1. Melt bear fat in a large, heavy pot. Whisk in flour until smooth. Cook until the roux just starts to color. Add white wine.

2. Add onion, carrot, bell pepper, jalapeno, garlic, and bear sausage and cook for 10 minutes.

3. Add water and beef bouillon cubes and stir until cubes dissolve.

4. Mix in diced tomato and tomato sauce. Simmer for 15 minutes.

5. Add hot sauce, Cajun spice, dried thyme, shrimp, maple syrup, and okra (if desired). Cook for another five minutes. Enjoy!

Bouillabaisse

Bouillabaisse

This traditional French soup is a great way to use up any random white-fleshed fish in your freezer! Perch, crappie, walleye…anything goes!

Ingredients:

Makes 6-8 servings

  • 1/2 cup olive oil
  • 1 large onion, chopped
  • 5 garlic cloves, minced
  • 1 large can diced tomato
  • 2 large white potatoes, chopped
  • 1/2 cup fresh parsley, chopped
  • 2 bay leaves
  • 1/2 tsp saffron
  • 2L fish or seafood broth
  • 2 lb white fish fillets; diced perch, walleye, whitefish, crappie etc.
  • 2 cans whole baby clams, 142g each
  • 1 lb baby shrimp
  • Salt & pepper, to taste

For crostinis

  • 1 baguette, slice on an angle into 1/4 inch pieces
  • Olive oil
  • Salt & pepper

Directions

1. In a large pot, heat olive oil and cook the onions and garlic for five minutes until the garlic becomes fragrant.

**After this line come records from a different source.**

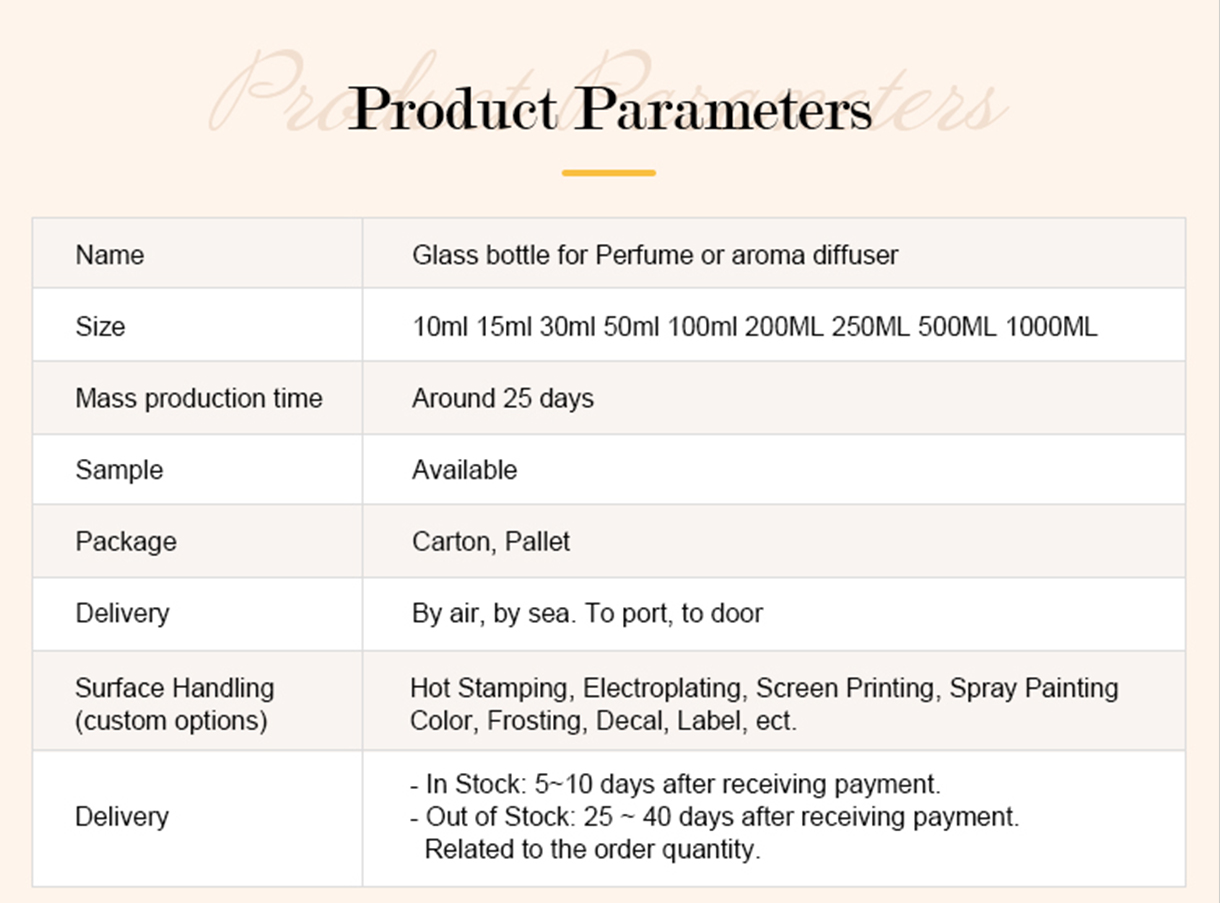Click the first Delivery label, above Surface Handling
Viewport: 1220px width, 903px height.
122,613
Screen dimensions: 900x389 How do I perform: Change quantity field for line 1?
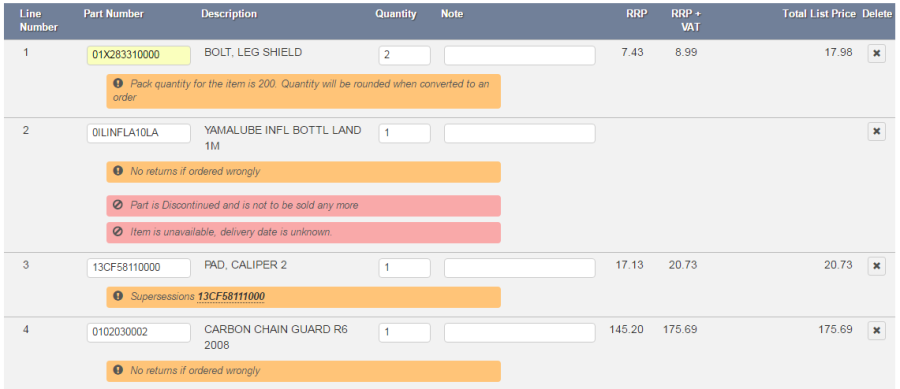pyautogui.click(x=405, y=56)
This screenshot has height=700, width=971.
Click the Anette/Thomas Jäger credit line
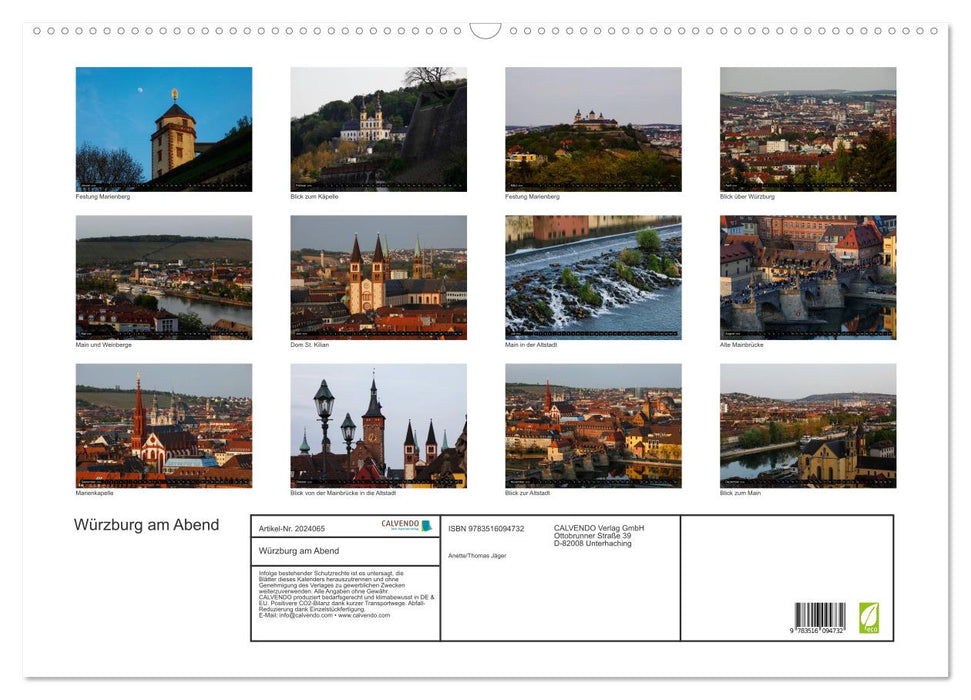tap(478, 554)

2. Add tomatoes and potatoes and simmer for 20 minutes.

3. Add parsley, bay leaves, saffron, and seafood broth, cook for an additional 10 minutes.

4. Mix in the fish, clams and shrimp, simmer for five minutes. Remove from heat and season with salt and pepper.

5. Preheat over to 275 ÌŠF. Arrange baguette slices on a baking sheet and drizzle with olive oil. Season with salt and pepper and bake for 15-20 minutes or until golden.

6. Serve. Use crostinis to soak up the delicious bouillabaisse broth.